Blogizdat (Don't Think About It): Who Killed The Radio Star?


Sunday, January 30, 2005

Who Killed The Radio Star?

It seems like nearly everyone I know - or at least their kids - downloads most or all of their music off the net, or just copies their friends' CD's. I dunno. While I know it's considered a bit old-fashioned, I still like owning real (official) recordings by the artists I like. Even so, I'm loathe to criticize anyone for purloining their music.

When I was a college whelp, we used to make cassette copies of all our friend's albums. And several local FM stations would play whole sides of albums of a Friday or Saturday night, sometimes five or six albums' worth.

The DJ would run a few commercials and tell everyone to cue up their tape decks for the latest albums by the Eagles, Supertramp, Pink Floyd, Led Zeppelin, Rolling Stones, Heart, etc. It was a great way to build a tape collection of music I couldn't possibly have otherwise afforded.

Yet even back then, we heard the 'blah-blah-blah' about how the blank tapes were killing the recording industry. And when CD's first came out, the industry tried to stop record stores from selling used CD's, ostensibly because people would tape those CD's before they sold them to the store. Nowdays kids just take their iPods and laptops to their friends' houses and just copy the CD's. And nowdays the RIAA will tell you that it's blank CD's and DVD's that are killing music industry. How little things change.

Of course these days, the Internet really does make music sharing so much easier. In recent past it was the (old) Napster, and now it's Kazaa and Morpheus and Gnutella and Limewire and IRC and iMesh and eDonkey and Grokster - as I've heard. So, it's really the Internet that is killing the recording industry.

Nonsense.

It was the same 25 years ago as it is today.
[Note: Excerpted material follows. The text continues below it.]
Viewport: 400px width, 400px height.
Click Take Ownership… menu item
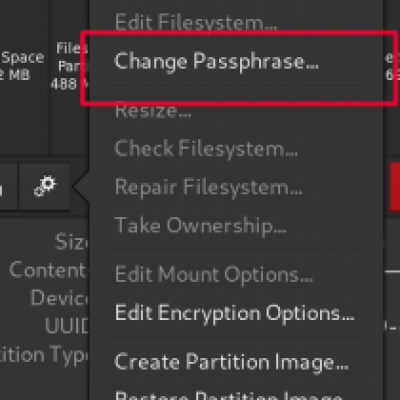[x=200, y=226]
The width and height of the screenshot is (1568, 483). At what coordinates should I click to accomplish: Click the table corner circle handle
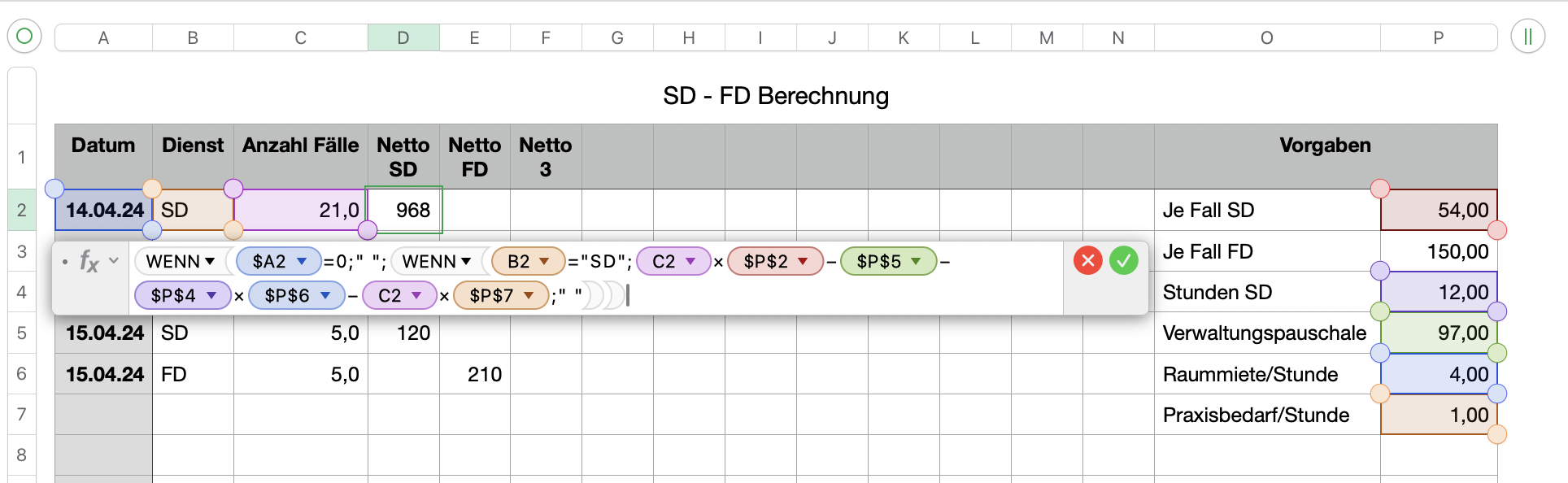pyautogui.click(x=24, y=36)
Corporate malfeasance and artistic shabbiness is the source of the industry's troubles, not the crooked customer. And yet, even so, the music business hasn't been destroyed any more than I've been able to destroy the mice that live in the walls of my house. Napster did far less damage to the music industry than the corporations themselves have done, by their bungling and greed. The odd thing is, that despite all the file-sharing options out there, when someone comes out with a good recording, full of good songs, the masses will still buy commercially-packaged music by the millions.

There's a lesson in there somewhere.